Almost all foods contain calories, but some foods have so few that they aren’t worth really counting. These are frequently called “free foods”. If you’re on a diet and want a snack, here are a list of those “free foods” that you can eat in moderation without tracking.
Picture: Kim Coleman
First, a small caveat. There is nothing magical about the foods below. They contain calories, and consuming too much of them will make their low-calorie nature non-trivial. If you eat them in moderation though, they will quell your hunger.

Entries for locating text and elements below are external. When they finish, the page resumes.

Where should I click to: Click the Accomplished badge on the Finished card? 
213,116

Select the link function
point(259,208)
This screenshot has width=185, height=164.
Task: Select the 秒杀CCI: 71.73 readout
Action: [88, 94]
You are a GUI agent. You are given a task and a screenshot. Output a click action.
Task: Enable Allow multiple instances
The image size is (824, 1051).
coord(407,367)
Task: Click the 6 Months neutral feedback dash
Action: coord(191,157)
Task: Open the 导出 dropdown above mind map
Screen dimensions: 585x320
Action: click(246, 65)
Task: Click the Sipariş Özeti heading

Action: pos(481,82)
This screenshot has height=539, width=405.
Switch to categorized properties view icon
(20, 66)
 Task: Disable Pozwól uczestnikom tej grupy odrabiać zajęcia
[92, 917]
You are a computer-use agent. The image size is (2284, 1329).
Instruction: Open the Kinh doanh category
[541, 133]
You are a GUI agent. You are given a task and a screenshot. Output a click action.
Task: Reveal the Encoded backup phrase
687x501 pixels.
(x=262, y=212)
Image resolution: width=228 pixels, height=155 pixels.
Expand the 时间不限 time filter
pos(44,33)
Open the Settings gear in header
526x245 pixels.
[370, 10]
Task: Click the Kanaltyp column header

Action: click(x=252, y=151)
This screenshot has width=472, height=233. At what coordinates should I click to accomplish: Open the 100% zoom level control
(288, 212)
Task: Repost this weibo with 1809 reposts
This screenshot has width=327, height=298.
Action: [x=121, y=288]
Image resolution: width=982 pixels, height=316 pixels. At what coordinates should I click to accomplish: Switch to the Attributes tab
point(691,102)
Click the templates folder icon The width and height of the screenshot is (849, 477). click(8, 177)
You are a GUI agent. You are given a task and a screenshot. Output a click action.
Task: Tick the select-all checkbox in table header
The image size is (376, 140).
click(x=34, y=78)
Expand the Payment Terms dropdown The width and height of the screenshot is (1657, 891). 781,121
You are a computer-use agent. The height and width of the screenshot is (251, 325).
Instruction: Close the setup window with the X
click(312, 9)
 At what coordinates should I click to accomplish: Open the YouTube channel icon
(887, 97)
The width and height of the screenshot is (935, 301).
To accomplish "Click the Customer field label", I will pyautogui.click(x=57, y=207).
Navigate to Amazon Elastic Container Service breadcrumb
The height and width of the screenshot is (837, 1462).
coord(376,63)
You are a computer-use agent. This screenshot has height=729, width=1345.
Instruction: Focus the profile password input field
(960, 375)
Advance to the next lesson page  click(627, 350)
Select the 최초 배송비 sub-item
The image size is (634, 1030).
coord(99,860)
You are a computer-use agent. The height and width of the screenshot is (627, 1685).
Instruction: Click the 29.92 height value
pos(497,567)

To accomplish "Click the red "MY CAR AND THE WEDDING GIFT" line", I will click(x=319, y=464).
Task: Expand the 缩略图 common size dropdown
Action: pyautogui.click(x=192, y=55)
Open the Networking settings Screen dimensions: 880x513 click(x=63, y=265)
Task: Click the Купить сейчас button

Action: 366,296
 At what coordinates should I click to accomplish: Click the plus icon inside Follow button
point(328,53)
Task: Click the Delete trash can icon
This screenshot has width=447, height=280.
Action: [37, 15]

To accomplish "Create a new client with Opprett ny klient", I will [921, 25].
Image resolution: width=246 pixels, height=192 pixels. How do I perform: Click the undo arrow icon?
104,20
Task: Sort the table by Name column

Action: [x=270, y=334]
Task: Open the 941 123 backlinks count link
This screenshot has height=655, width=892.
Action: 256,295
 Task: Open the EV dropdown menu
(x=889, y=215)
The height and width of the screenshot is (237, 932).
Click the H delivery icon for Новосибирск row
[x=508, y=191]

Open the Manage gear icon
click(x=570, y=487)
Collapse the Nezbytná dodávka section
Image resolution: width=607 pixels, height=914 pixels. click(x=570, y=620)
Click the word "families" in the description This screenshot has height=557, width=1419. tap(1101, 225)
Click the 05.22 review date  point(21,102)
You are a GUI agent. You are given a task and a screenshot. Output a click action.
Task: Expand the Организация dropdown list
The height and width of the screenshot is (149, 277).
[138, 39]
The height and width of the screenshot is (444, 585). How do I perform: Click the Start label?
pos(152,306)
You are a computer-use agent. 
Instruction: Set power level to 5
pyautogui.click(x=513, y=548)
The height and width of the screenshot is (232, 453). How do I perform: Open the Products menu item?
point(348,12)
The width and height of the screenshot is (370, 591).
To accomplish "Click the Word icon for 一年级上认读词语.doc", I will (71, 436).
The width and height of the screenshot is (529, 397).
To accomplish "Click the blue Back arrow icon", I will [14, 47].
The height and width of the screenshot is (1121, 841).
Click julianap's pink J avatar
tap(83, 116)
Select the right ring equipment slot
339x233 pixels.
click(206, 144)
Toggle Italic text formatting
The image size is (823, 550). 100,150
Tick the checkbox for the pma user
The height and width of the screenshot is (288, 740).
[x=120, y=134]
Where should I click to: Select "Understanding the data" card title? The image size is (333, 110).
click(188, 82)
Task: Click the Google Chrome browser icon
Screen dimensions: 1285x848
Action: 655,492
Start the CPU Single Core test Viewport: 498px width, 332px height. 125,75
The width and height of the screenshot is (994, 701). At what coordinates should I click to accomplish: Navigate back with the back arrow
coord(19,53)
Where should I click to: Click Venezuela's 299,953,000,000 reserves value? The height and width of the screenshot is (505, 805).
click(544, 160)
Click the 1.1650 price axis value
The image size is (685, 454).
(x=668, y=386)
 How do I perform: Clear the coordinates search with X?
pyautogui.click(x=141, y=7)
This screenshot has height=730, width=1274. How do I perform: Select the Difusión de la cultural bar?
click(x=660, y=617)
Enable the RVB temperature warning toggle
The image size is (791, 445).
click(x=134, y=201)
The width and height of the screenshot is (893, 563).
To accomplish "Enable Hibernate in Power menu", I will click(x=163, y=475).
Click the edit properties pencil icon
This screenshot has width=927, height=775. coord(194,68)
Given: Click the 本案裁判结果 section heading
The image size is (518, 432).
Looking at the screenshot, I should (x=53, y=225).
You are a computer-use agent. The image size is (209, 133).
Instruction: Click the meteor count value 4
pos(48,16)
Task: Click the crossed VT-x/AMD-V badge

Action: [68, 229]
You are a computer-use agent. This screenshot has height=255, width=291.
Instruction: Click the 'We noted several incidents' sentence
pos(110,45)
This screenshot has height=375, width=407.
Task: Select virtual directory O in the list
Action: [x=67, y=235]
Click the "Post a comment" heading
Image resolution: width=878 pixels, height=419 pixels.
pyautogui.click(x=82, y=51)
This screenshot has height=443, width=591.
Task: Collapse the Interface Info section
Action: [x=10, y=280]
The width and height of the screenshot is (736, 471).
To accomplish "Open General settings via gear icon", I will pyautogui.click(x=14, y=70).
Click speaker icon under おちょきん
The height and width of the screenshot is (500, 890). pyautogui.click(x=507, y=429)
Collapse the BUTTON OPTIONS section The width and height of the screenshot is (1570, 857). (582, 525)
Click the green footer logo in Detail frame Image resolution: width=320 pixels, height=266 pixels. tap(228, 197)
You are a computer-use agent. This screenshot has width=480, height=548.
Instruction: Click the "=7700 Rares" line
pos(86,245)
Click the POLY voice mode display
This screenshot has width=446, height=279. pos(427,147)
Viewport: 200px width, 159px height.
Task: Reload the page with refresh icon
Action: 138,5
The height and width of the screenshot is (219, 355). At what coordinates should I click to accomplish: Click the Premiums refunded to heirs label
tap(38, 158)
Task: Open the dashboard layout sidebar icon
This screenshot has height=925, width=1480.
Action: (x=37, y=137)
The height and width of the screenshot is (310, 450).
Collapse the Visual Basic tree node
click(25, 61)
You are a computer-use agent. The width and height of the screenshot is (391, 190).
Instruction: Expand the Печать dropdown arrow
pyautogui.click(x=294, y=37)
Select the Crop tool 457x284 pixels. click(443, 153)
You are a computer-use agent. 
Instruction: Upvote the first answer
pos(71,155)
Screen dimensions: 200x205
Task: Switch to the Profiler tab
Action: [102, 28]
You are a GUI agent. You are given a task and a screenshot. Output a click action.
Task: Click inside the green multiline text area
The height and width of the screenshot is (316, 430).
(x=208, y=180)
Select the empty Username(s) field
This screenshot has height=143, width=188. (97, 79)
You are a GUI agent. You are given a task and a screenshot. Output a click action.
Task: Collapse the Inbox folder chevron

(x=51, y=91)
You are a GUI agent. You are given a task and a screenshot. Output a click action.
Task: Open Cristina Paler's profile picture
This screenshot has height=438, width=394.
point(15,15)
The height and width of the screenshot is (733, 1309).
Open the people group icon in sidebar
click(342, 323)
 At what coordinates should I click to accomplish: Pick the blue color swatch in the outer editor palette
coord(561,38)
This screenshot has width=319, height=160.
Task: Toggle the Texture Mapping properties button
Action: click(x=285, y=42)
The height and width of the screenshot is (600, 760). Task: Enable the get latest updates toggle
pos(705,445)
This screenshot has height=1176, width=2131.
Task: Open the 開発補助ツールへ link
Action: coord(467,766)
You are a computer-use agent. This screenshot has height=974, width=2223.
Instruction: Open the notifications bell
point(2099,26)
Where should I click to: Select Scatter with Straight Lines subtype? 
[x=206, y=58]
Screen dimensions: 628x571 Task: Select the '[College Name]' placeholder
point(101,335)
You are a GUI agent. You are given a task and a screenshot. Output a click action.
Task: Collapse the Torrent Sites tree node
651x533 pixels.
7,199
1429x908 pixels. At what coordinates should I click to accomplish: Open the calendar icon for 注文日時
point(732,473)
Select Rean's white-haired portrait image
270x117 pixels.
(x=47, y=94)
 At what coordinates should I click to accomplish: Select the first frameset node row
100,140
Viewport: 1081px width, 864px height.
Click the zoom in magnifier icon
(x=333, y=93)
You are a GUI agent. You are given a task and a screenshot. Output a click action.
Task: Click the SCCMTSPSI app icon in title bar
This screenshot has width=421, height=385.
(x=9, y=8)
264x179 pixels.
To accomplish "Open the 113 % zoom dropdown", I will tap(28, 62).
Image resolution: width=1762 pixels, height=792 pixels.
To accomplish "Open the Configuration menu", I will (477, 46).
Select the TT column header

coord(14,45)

Make sure that you practise mindfulness to make sure that they end up helping, not hurting, your overall progress.
Fibrous Vegetables:
- Broccoli
- Asparagus
- Cauliflower
- Fresh Green Beans
- Celery
- Spinach
- Kale
- Okra
- Cucumbers
- Cabbage
- Chinese Cabbage
- Bean Sprouts
- Alfalfa Sprouts
Condiments/Cooking Ingredients:
- Mustard
- Pickles
- Relish
- Sauerkraut
- Chicken/Beef broth (or bouillon)
- Soy Sauce
- Hot Sauce (e.g. Tabasco)
- Sriracha
Others:
- Sugar-free jelly
- Sugar-free gum
- Sugar-free mints
- Sushi Seaweed Wrap
Drinks:
- Coffee (with a splash of skim milk)
- Tea
- Sugar-free Beverages
Again, we’re not suggesting anything drastic, such as using these free foods to go on a cleanse. Also, before anything else, you should also make sure that you are on a reasonable, sustainable program. That being said, incorporating these foods into your diet as healthy, “free” snacks will fill your belly when you’re feeling munchy, and they free you from having to log every calorie you eat. That’s a great combination.